– Эмилия. Меня зовут Эмилия.
– Эмилия. Очень приятно.
– Вы так и не ответили. Что за интерес? – не успокаивалась она.
– Я же говорю,– личный, – настаивал я.
Мне совершенно не хотелось объяснять малознакомой даме, а тем более в многолюдном окружении, почему я готов не жалеть времени и средств на благие дела. Хотя если быть честным, такого ответа у меня просто не было, а размышлять и пытаться найти его я считал бесполезной тратой времени.
– Личный… Ну хорошо, – недовольно бросила Эмилия.
– Спасибо за понимание, – поблагодарил я в надежде на ее молчание. Но спустя секунду она вновь продолжила:
– Мистер Радецкий, если для вас главным критерием в помощи людям является не похвала и зависть друзей, так почему вы просто пересылаете эти деньги, которые заработали, кстати, сомнительным образом, на счета клиник, больниц или фондов «вслепую»?
– Что вы имеете в виду? Каким еще сомнительным образом? – разгорался я. Ее вопросы действовали на меня как мулета на быка.
– Почему вы не следите за тем, куда именно уходят деньги? Может быть, вам все равно? Почему вы, перечисляя их в «неизвестность», считаете, что выполнили долг перед теми людьми, на чье лечение они якобы пойдут? Или все же в вас присутствует скрытая надежда на похвалу друзей и других людей? Может… вы обманываете сами себя?
Что это был за допрос, я не знал и не понимал, почему она так рьяно набросилась именно на меня. Ее мотивы остались непонятны.
– К чему вы ведете? – Джон прервал череду вопросов Эмилии. Она встрепенулась, устремив свой соколиный взор на него, и продолжила уже более мягко:
– Я работаю в одном из центров паллиативной медицины. Это детский центр и, поверьте, я знаю, о чем говорю.
Меня бросило в дрожь. Инстинктивно я сжал памятные часы, находившиеся в кармане брюк.
– Вы считаете, что за ширмой ваших денег нет другой жизни? Думаете о своей жизни как о главном достоянии и о том, как сделать это достояние еще слаще… Но мир – это не только узкий круг вашей вседозволенности. Мир намного больше, и в нем, увы, не все такое розовое…
Ее выступление было недолгим, но объективным. Все гости сидели, склонив смиренно головы, и молчали. На их лицах читалась грусть, разбавленная страхом. Для них рождество было безвозвратно украдено Гринчем, чью роль сыграла (причем очень хорошо) Эмилия. Она медленно села, больше так и не произнеся ни единого слова за весь оставшийся вечер.

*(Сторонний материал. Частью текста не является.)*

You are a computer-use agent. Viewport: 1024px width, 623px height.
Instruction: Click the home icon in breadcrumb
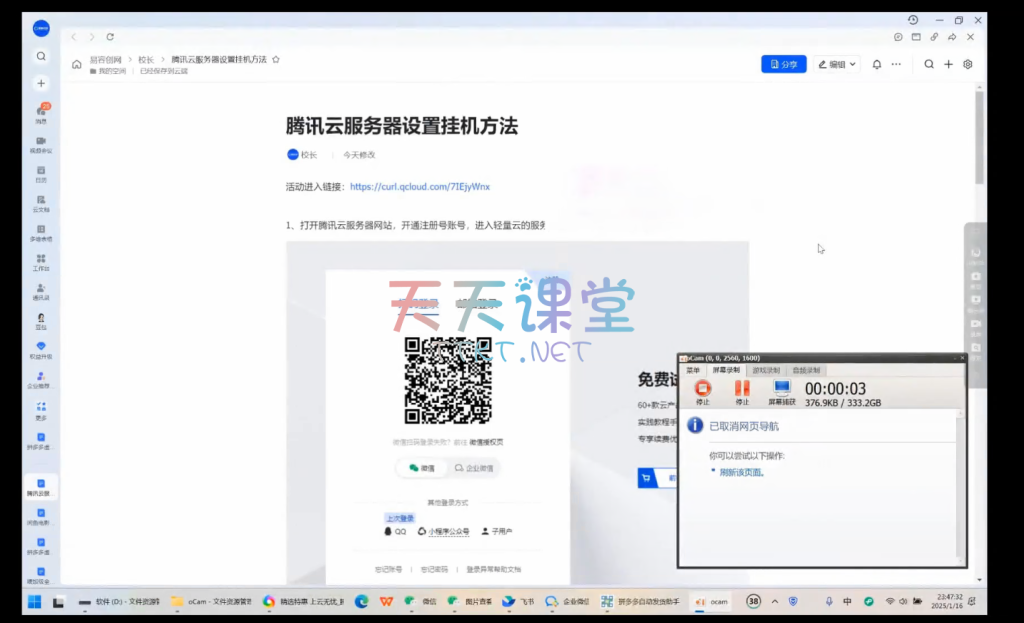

Среди всех участников вечера Эмилия выделялась своей молчаливостью, но в ее глазах бушевал целый ураган эмоций. Она была на взводе, и это прекрасно читалось по ней. Пообщаться в тот вечер нам больше не удалось, да и вряд ли я тогда этого хотел. Даже обычное прощание, которое свойственно всем званым ужинам в конце вечера, с ней я проигнорировал, сославшись на какой-то более важный разговор с другим человеком. Она ушла самая первая, скромно, молча и так ни разу не обернувшись назад. Я смотрел вслед, провожая ее светлый силуэт в ночь, и размышлял о том, кто она и как оказалась в этом месте.
– Алекс, разузнай про эту Эмилию все, что сможешь. Мне нужна информация. И откуда она вообще взялась в ресторане? – начал я, когда мы сели в авто.
– Она была в списке приглашенных, Ян. Скорее всего, Джулия ее пригласила, но почему и как – не знаю. Более подробную информацию дам завтра, – ответил он, заводя двигатель.